# Pros and cons of trailering...



## TSOJOURNER (Dec 16, 1999)

I am considering buying a Ranger 22 in a couple of weeks. The marina that is "home port" to the sailing club I joined (Percy Priest Yacht Club, Nashville TN) has a waiting list of 3.5 years for a slip. The commodore of the yacht club says that trailering is a BIG hassle. I was wondering what the thoughts were on the pros and cons of trailering. Would it be better to wait (and share the club boat with about 10-15 other people) or find out ALL about owning a boat by trailering from the beginning?


----------



## sailingdog (Mar 19, 2006)

It depends. Trailering a properly designed trailer sailer is not all that much of a pain. Doing it with a boat that is designed to be moved on a trailer once in a while, is a different story. A good trailer sailer will have an easy to use, reliable and simple mast raising system, which a trailerable boat will not. 

If you have a boat on a trailer, and it takes you two hours to rig it every time you put it in the water, I doubt you'll be sailing it much. If you have a proper trailer sailer, and it takes you twenty minutes to rig it each time you drop it in the water...then you'll probably be sailing it a lot more. 

The better trailer sailers tend to have a trailer design that allows them to be easily launched from a variety of launch ramps. The sort of trailerable sailboats generally need a fairly deep and steep ramp to be launched, and will have problems on some other types of ramps. 

I don't know enough about the Ranger 22 that you are interested in. Does it have a swing keel or a fixed one? Etc..

Then there is the whole issue of a proper tow vehicle for a trailered boat. Do you have one that would work? Is it worth it to you to have one that will work, especially given that the gas prices are heading north of $3.00 per gallon and likely to stay there for some time.


----------



## edtolman (Jul 12, 2006)

*Good Useable Info*

Thanks for that answer...useful info, I think.


----------



## toastchee (Mar 8, 2006)

Wow! Small world.

I also sail out of Hamilton Creek on Percy Priest! I am a trailor sailer and have a 13' keelboat and a 14' dingy. Rusty and Russell are great guys.

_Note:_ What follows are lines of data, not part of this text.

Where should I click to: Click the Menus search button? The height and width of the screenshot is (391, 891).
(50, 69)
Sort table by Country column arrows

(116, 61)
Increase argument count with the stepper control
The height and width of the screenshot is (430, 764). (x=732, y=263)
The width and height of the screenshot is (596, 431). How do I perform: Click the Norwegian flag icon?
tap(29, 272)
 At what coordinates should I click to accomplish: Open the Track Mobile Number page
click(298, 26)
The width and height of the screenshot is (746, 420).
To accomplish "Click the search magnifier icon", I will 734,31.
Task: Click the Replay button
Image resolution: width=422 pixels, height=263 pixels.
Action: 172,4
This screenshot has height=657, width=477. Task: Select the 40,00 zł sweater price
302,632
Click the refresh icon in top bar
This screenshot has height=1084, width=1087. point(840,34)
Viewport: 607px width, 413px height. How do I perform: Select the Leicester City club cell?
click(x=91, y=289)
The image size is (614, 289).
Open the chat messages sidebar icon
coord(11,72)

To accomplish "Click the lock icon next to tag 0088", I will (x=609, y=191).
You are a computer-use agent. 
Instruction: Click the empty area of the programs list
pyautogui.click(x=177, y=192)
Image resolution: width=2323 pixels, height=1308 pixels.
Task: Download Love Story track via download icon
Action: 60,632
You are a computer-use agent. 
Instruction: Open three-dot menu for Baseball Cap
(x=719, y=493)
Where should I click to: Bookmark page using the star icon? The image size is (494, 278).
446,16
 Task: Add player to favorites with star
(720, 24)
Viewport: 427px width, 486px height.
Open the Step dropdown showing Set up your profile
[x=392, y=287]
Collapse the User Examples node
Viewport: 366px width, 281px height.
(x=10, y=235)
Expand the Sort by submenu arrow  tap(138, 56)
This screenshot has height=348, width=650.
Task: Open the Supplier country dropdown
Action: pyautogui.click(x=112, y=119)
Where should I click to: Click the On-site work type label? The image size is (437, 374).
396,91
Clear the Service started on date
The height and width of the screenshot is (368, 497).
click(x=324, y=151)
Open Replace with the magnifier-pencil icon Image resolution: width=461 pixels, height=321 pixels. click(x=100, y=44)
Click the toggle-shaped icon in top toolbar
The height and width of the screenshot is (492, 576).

If you get your routine down, I don't think trailering is that big of a deal. I wouldn't call it 'fun' every time, but worth it. Make sure your vehicle can tow that weight and you have a helper to raise the mast. 

I can come crew with you if you like, I am there darn near every weekend. That would be fun. Private message me if you are interested.

Trailering offers an advantage of storing your boat out of the water. You can keep an eye on your bottom and it will stay cleaner. You can also do what I do and put in on Friday, tie it up on the dock Fri/Sat, and pull it out Sunday. Transient fees are $7/night plus you get power. 

Also take a look at Elm Hill Marina and Nashville Shores. Last I checked, there were slips available under $150/mo. Those may not be as quiet or nice and HC, but I would put a boat there. 

Best,
Dan


----------



## TSOJOURNER (Dec 16, 1999)

Thanks guys. I had already started looking at a newer vehicle, my wife is embarassed by my $800 Jeep Cherokee POS. I was going to try and stick with a Jeep Cherokee but move up to an V6 instead of the salvaged 4 cylinder currently _trying_ to carry just me and my dog.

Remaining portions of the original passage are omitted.